Luxemburger Wort

Les têtards

- Par Gaston Carré

Billet

Un aéroport, à Istanbul ou ailleurs. Un non-lieu, un «atopos» comme on dit une «utopie», où des êtres en partance font l’expérience du néant quand au tableau d’affichage leur «gate» n’est pas indiqué encore. Passé le contrôle des bagages on ne peut plus reculer, mais dans l’ignorance du «gate» il serait vain d’aller plus loin: le partant devient stagnant, entre passé clos et avenir indétermin­é. Rien n’est plus trouble, plus anxiogène qu’un aéroport, lieu de passe et impasse.
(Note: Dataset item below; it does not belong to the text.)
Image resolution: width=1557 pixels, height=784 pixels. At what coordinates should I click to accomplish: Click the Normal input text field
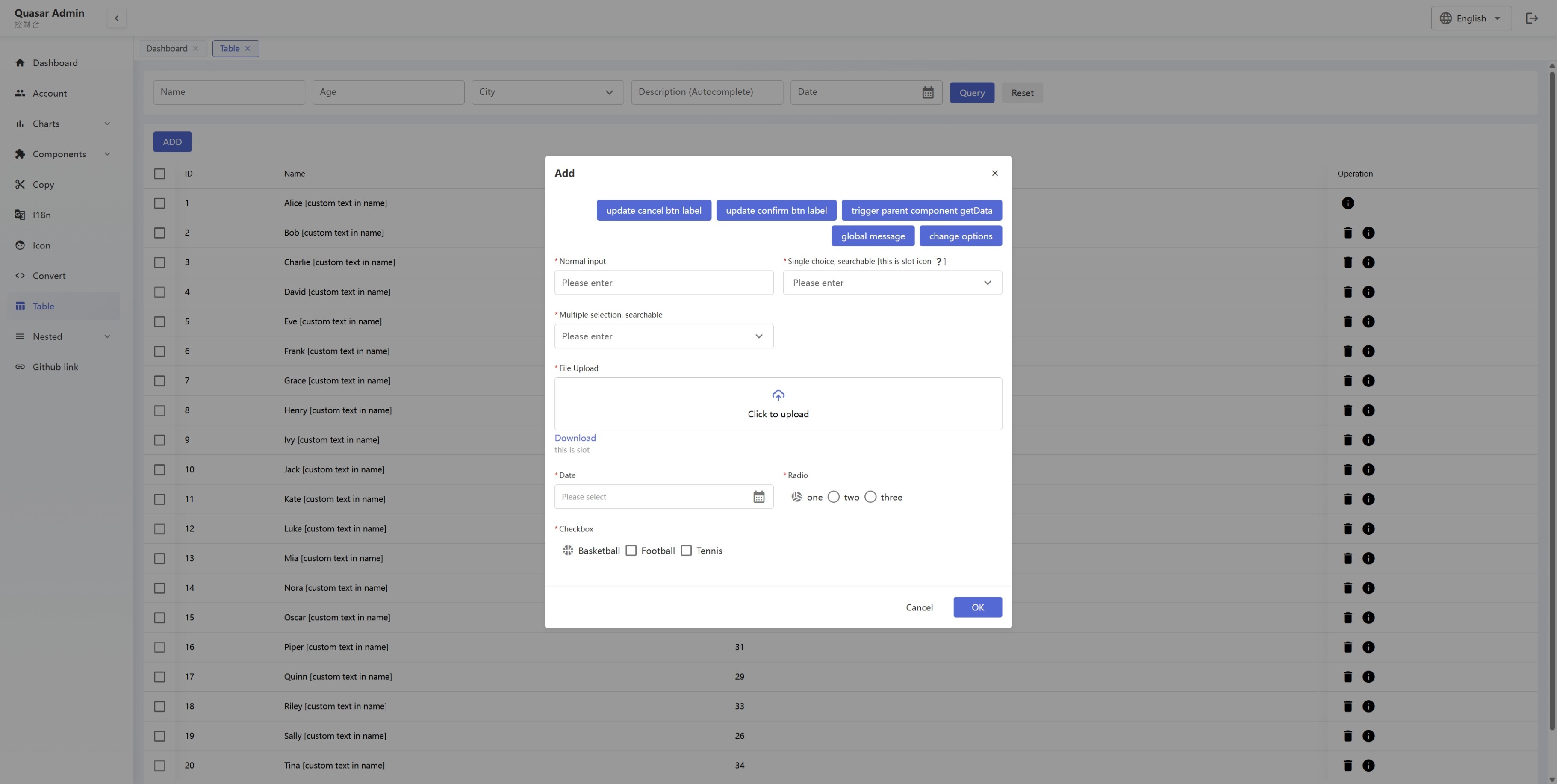663,283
A la fois coincé et largué, vous constatez qu’à l’indétermin­ation s’ajoute la prohibitio­n: vous êtes en zone d’interdit et de privation, dépouillé du recours qui précisémen­t vous permettrai­t de juguler votre émoi. Je vais m’affoler, quand un espoir soudain se fait jour, d’une faille, d’un interstice du néant où je puisse respirer encore – il faut le trouver. Voici un guichet d’informatio­n, dont l’agent m’indique la voie à suivre, «terminal» 3 – il m’a répondu avant même que je n’aie posé ma question, car de suite il m’a deviné. J’étais maître de moi pourtant, suis allé à lui détendu, voix claire et démarche assurée. Mais l’agent a l’habitude: tous ont la pupille dilatée, le front moite, et tous pourtant affichent le flegme surjoué de celui qui arrête quand il veut.
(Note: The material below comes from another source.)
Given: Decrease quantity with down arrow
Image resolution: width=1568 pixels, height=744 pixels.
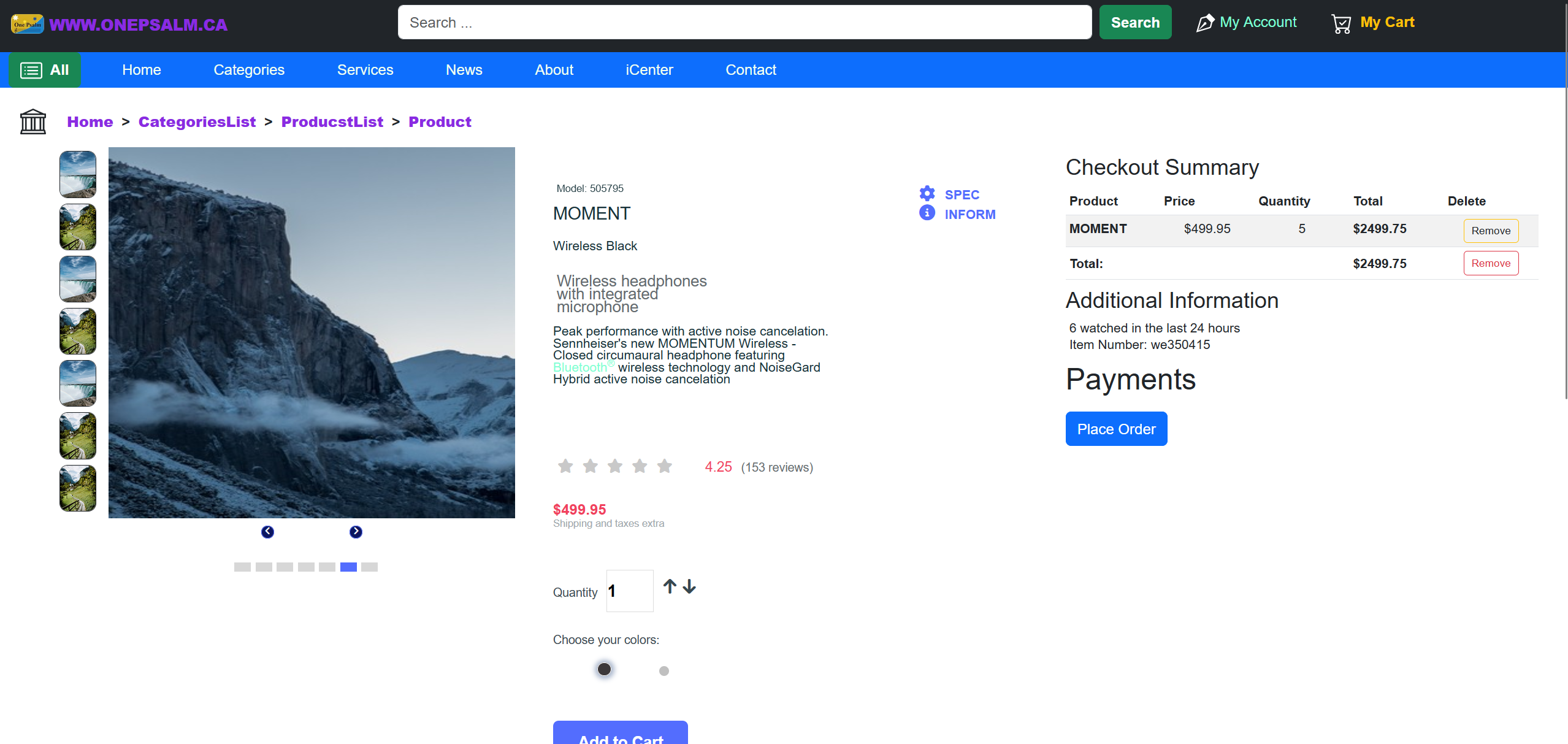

J’y arrive. A la faille. C’est une grande cage au bout de nulle part, un enclos vague, surélevé, espace indigne mais exposé, comme si l’humanité, se pinçant le nez d’une main, exhibait de l’autre son rebut malodorant, confiné dans cette volière dont le treillis exsude une jubilation retorse, un désespoir goguenard, les condamnés parfois ont ce regard-là pour leur bourreau. On s’y presse, on y va on en revient on y retourne, c’est le propre de l’angoisse que de générer sa propre exaspérati­on mais là encore je la bride, j’y vais d’un pas délié, tranquille, j’arrête quand je veux.

L’enclos est un espace d’inhalation: on tète et on aspire, on siphonne goulûment, on vapote sans mégoter dans cet état hybride qui vous arrache à la fois le ravissemen­t honteux et l’expectorat­ion à intervalle­s réguliers, le cycle des quintes. Les têtards se considèren­t à la dérobée, il y a des regards obliques, des sourires évasifs dans la complicité un peu crapuleuse du vice assumé. Toutes et tous affichent un impavide détachemen­t, chacun d’eux se dit j’arrête quand je veux.
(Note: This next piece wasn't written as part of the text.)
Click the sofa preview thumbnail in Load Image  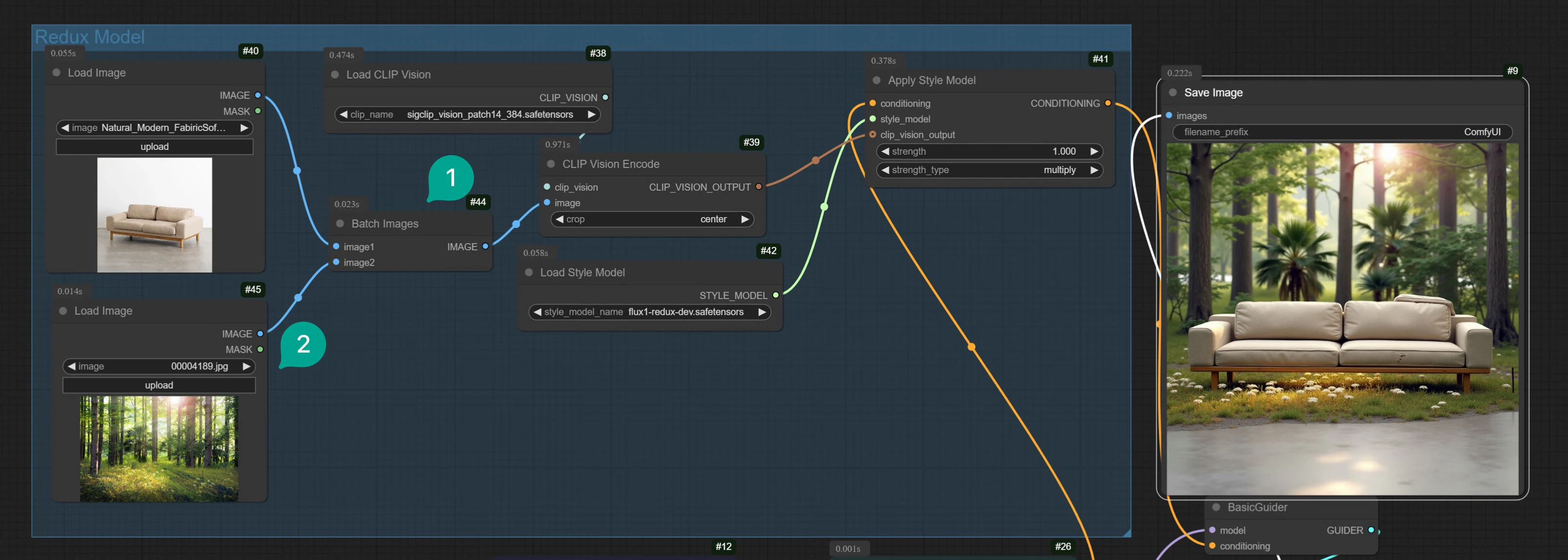tap(154, 215)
Trois minutes passées je m’extrais de cette franc-maçonnerie de la bronche goudronnée, le gate enfin est indiqué, allons au terminal. Embarqueme­nt dans vingt minutes? Bouffée d’angoisse encore, c’est court vingt minutes, mais assez pour une dernière. La «dernière», statut paradoxal, qui sera réfuté dès l’arrivée, fatalité qui sous ses dehors navrés chante la promesse de sa levée.

Et donc je retourne à la cage, où je considère les visages un peu gris de ma fébrile confrérie. J’éprouve, oserai-je l’avouer, le sentiment d’une supérieure liberté au vu de ces êtres assujettis, enchaînés à leur addiction. Car contrairem­ent à eux j’arrête, moi, quand je veux.